Alexander Moodie
- Born: Alexander Reid Moodie 30 September 1886 Dundee, Scotland
- Died: 21 May 1968 (aged 81) St Andrews, Scotland

Rugby union career
- Position: Forward

Amateur team(s)
- Years: Team / Apps / (Points)
- St. Andrews University

Provincial / State sides
- Years: Team / Apps / (Points)
- 1910: Midlands District
- 1910: North of Scotland District
- 1911: Whites Trial

International career
- Years: Team / Apps / (Points)
- 1909-11: Scotland / 3 / (0)

= Alexander Moodie =

Scotland international rugby union player

Alexander Moodie (30 September 1886 – 21 May 1968) was a Scottish international rugby union player who played for University of St Andrews RFC in St Andrews, Fife.

==Early life==

Born in Balmuirfield, Dundee in 1886, the son of David Moodie, a bleacher, Moodie attended the High School of Dundee and the University of St Andrews.

==Rugby Union career==

===Amateur career===

Moodie played rugby union for St. Andrews University.

===Provincial career===

He played for the Midlands District in their match against North of Scotland District on 19 November 1910.

He played for the combined North of Scotland District against the South of Scotland District on 10 December 1910.
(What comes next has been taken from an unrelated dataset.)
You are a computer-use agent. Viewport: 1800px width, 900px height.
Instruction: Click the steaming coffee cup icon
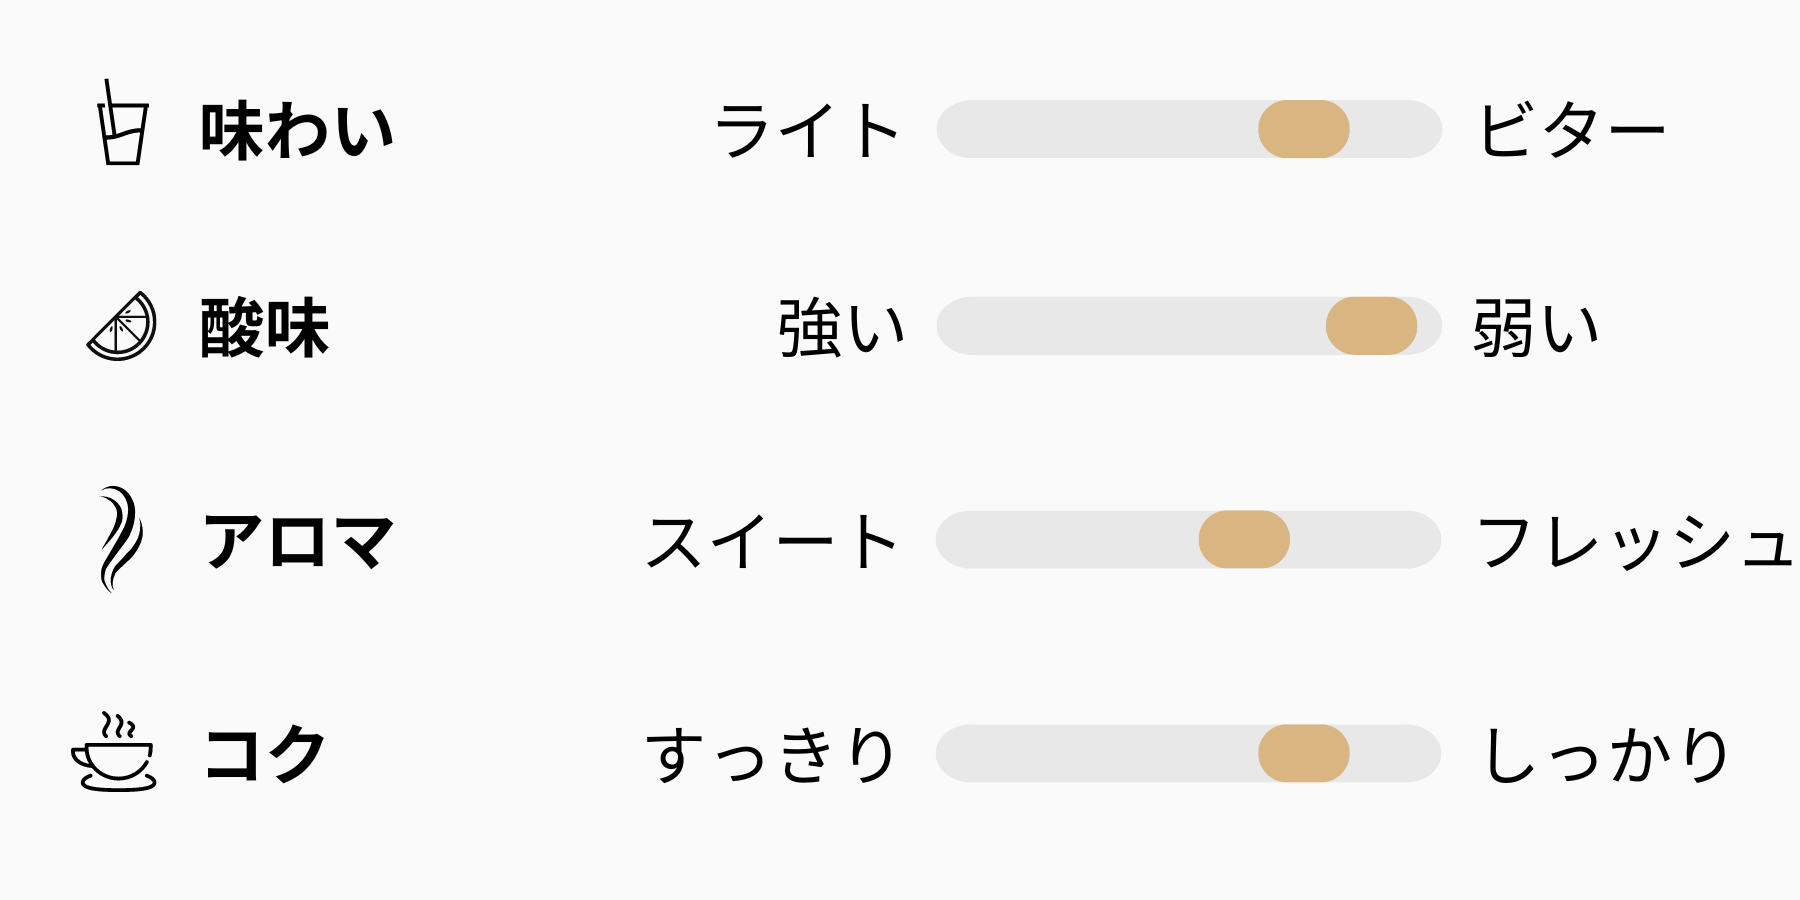(114, 753)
He played for the Whites Trial side against the Blues Trial side on 21 January 1911, while still playing with St. Andrews University.

===International career===

Moodie played in 3 tests for Scotland. The first was in the last Home Nations tournament in 1909. He played against England on 20 March 1909 in Richmond, London. Scotland won the match 18-8.

His next two matches were against France in the new Five Nations tournament of 1910 and 1911. He played against France on 22 January 1910 at Inverleith. Scotland won that match 27-0. His last match for Scotland was in Colombes, France on 2 January 1911. France won that match 16-15.